## Texte extrait:
▼

Déterminés à solliciter le mois prochain un vote des Nations Unies reconnaissant la Palestine, les chefs de l’Autorité de Ramallah sont très occupés à convaincre Washington et Tel Aviv qu’il n’y a absolument pas lieu pour eux de s’inquiéter, écrit Saleh Al-Naami.
La réunion commanditée dans un hôtel de Londres par Khaled Al-Ateya, le Ministre qatari de la coopération internationale, a duré jusqu’au lendemain vendredi à 4h du matin, avec la participation de Saeb Ereikat, membre du comité directeur de l’Organisation de Libération de Palestine [OLP], et d’un certain nombre d’experts britanniques en matière de droit international. Le but était de préparer pour le compte de l’OLP une ébauche du document devant être présenté en septembre devant les Nations Unies pour la reconnaissance d’un État palestinien. Les juristes et experts britanniques ont assuré Ereikat que selon le droit international, l’OLP a plusieurs puissants arguments juridiques à faire valoir devant les Nations Unies.

▲

## Entrées de données:
▼

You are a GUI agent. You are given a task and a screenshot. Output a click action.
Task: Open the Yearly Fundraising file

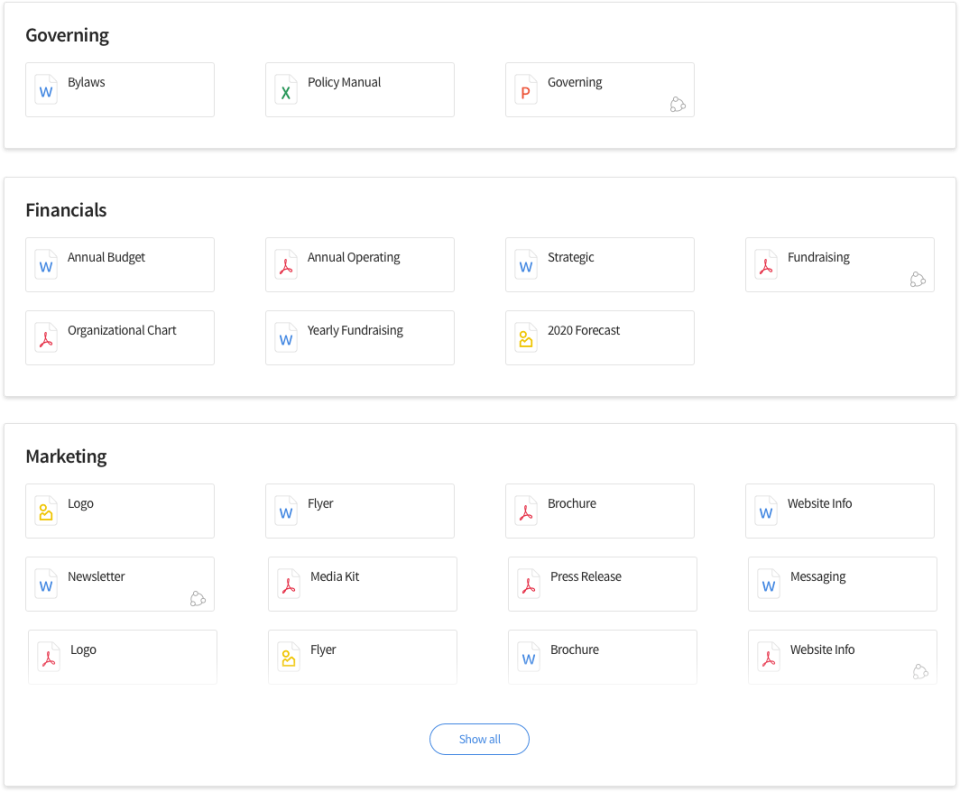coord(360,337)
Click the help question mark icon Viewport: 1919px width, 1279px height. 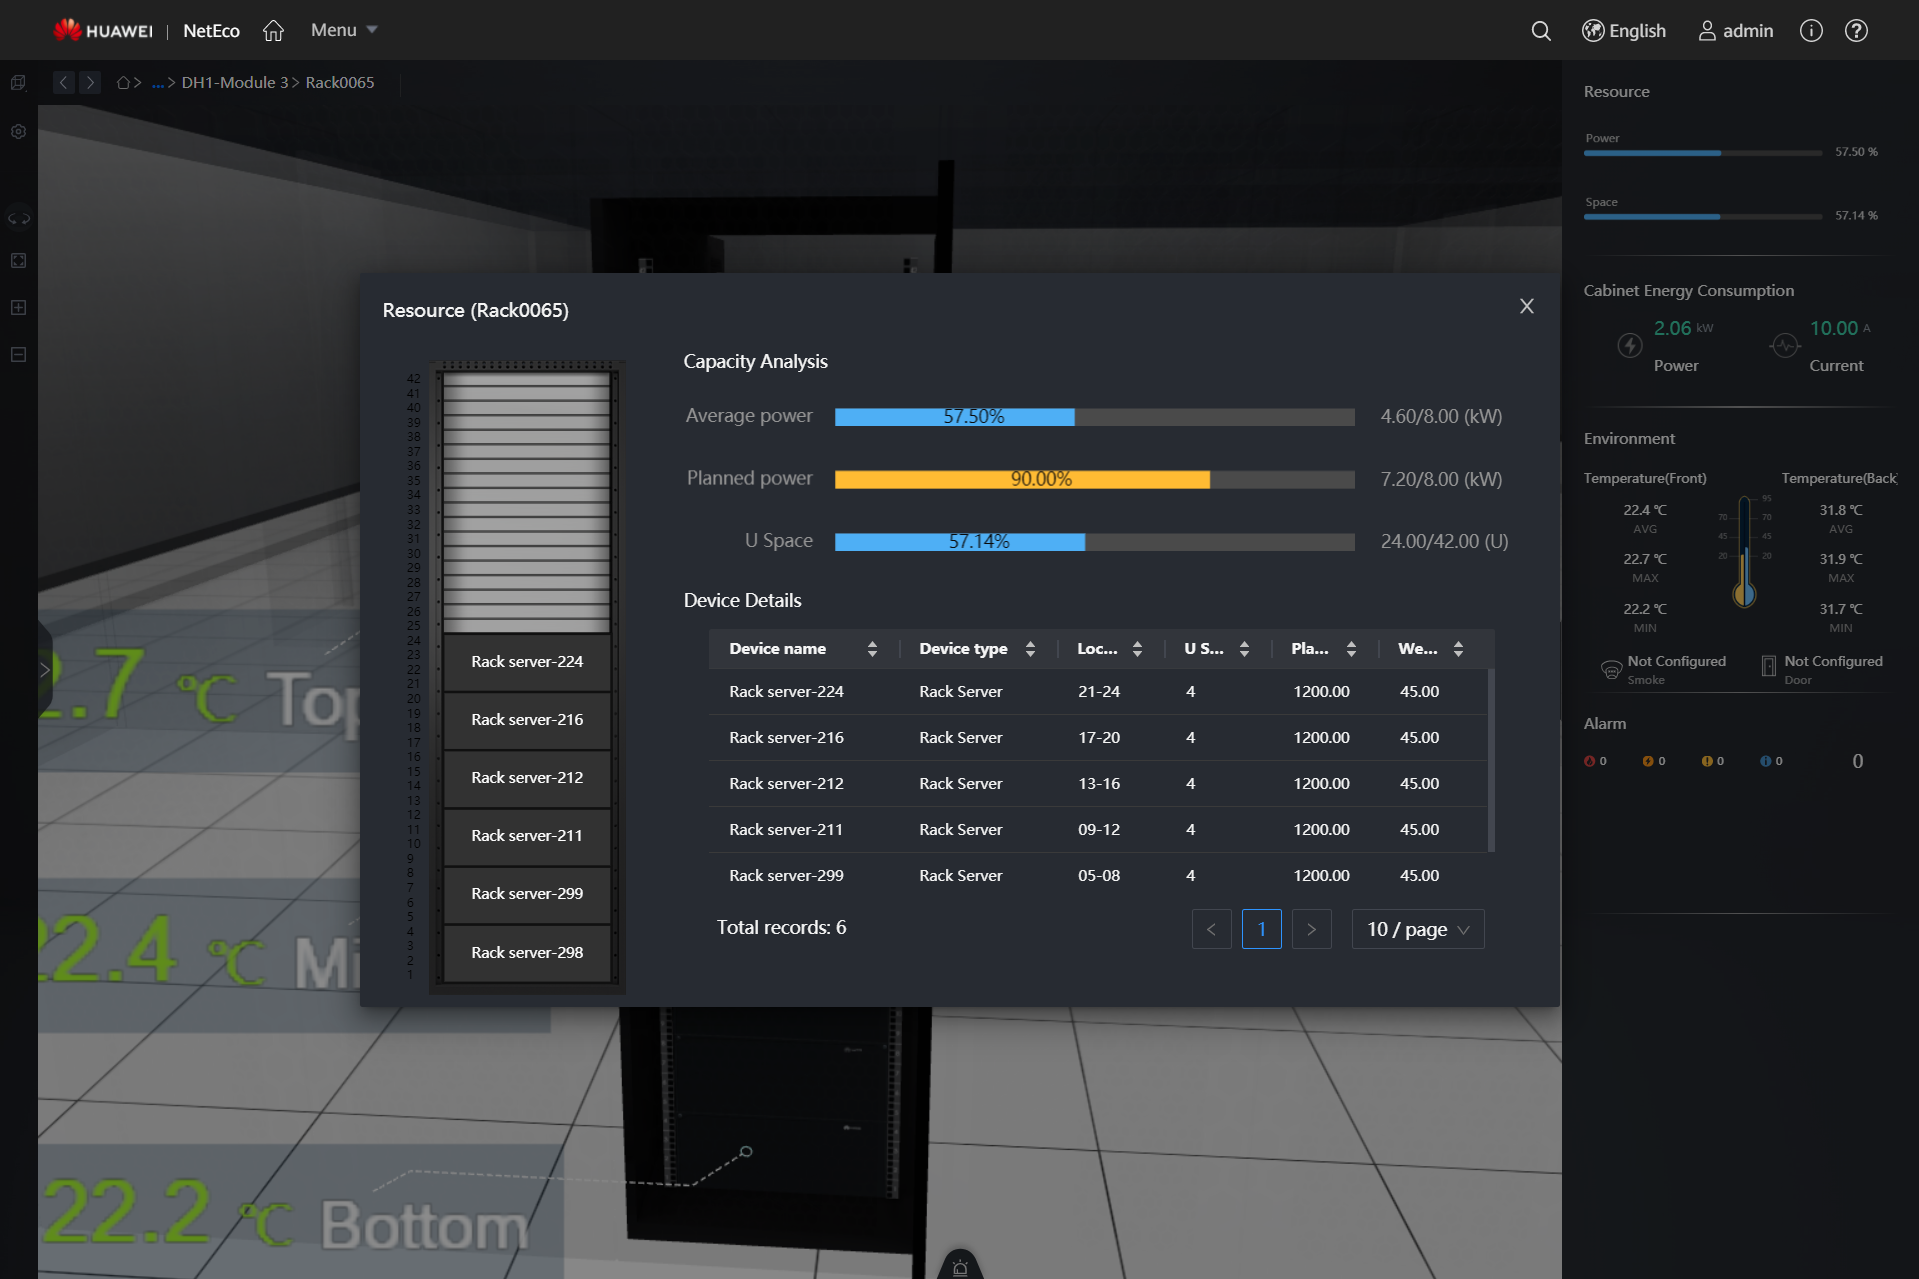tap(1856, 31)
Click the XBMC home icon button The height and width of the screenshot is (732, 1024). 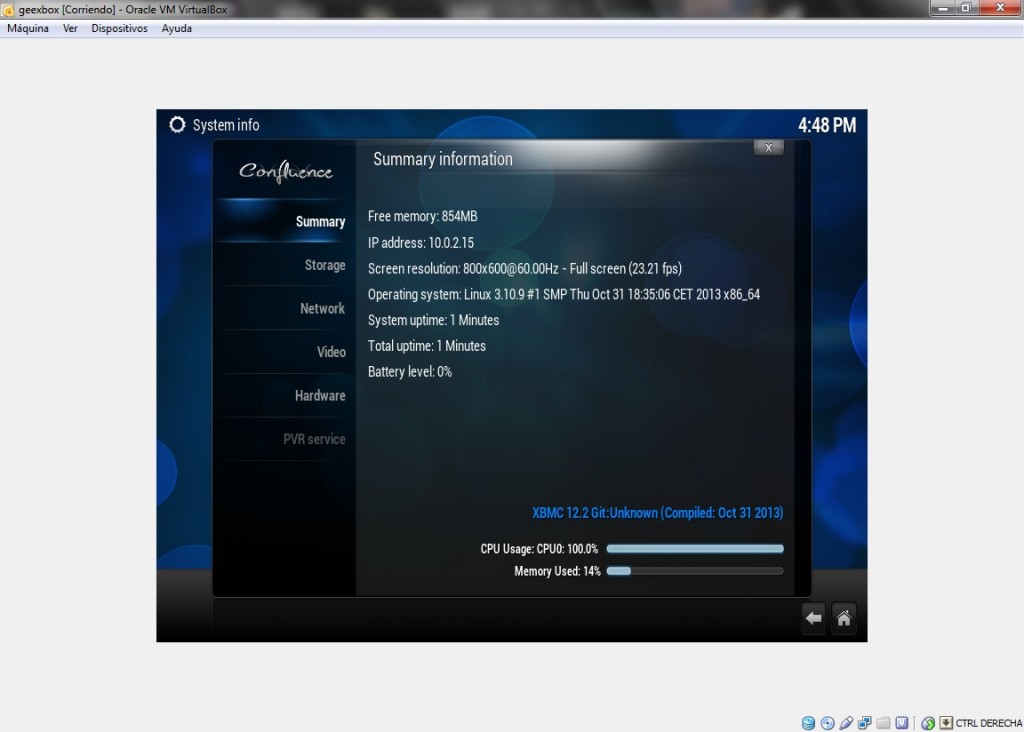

▲

## Consignes:
D'après le texte extrait, jusqu'à quand la réunion tenue dans un hôtel de Londres s'est-elle prolongée ? Ces données proviennent d'une autre source.

## Résultat attendu:
Elle s'est prolongée jusqu'au lendemain vendredi à 4h du matin.